=== What this exercise asks ===
a) In the Flume post, why does the poster consider the reported error misleading?
b) Write out the part of the Flume post between "Reputation: 37" and "grateful for tips.", inclusive.

━━━━━ Page

Reputation: 37
We are struggling with data flow from Kafka to HDFS managing by Flume. Data is not fully transported to hdfs, becouse of exceptions described below. However this error looks misleading for us, we have enough of space both in data directory and in hdfs. We are thinking it might be the problem with channels configuration, but we have similar configuration for other sources and it works correctly for them. If someone had to deal with this problem I would be grateful for tips.
17 Aug 2017 14:15:24,335 ERROR [Log-BackgroundWorker-channel1] (org.apache.flume.channel.file.Log$BackgroundWorker.run:1204) - Error doing checkpoint
java.io.IOException: Usable space exhausted, only 0 bytes remaining, required 524288000 bytes
at org.apache.flume.channel.file.Log.writeCheckpoint(Log.java:1003)
at org.apache.flume.channel.file.Log.writeCheckpoint(Log.java:986)
at org.apache.flume.channel.file.Log.access$200(Log.java:75)
at org.apache.flume.channel.file.Log$BackgroundWorker.run(Log.java:1201)
at java.util.concurrent.Executors$RunnableAdapter.call(Executors.java:471)
at java.util.concurrent.FutureTask.runAndReset(FutureTask.java:304)
at java.util.concurrent.ScheduledThreadPoolExecutor$ScheduledFutureTask.access$301(ScheduledThreadPoolExecutor.java:178)

━━━━━━━━━━
━━━━━ Supplied entries

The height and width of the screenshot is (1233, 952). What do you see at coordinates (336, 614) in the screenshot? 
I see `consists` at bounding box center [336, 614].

━━━━━━━━━━
━━━━━ Supplied entries

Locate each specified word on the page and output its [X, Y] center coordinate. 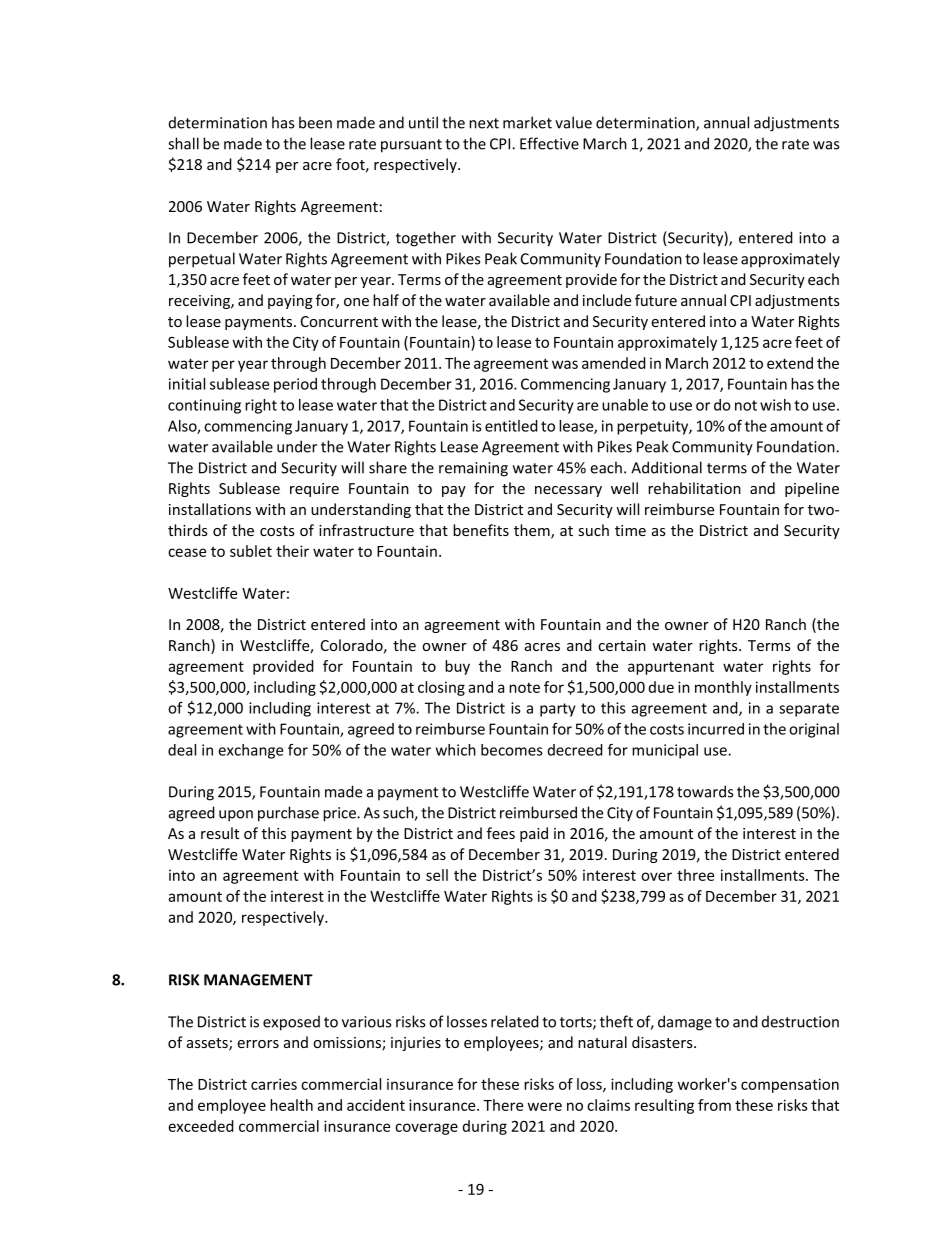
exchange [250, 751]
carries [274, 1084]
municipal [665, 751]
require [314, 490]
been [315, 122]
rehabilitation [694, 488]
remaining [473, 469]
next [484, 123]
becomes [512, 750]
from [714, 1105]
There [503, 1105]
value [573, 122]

━━━━━━━━━━

=== Expected answers ===
a) The exception reports that usable space is exhausted, with only 0 bytes remaining and 524288000 bytes required. The poster says they have enough space in both the data directory and HDFS, so the message does not match their situation.

b)
Reputation: 37
We are struggling with data flow from Kafka to HDFS managing by Flume. Data is not fully transported to hdfs, becouse of exceptions described below. However this error looks misleading for us, we have enough of space both in data directory and in hdfs. We are thinking it might be the problem with channels configuration, but we have similar configuration for other sources and it works correctly for them. If someone had to deal with this problem I would be grateful for tips.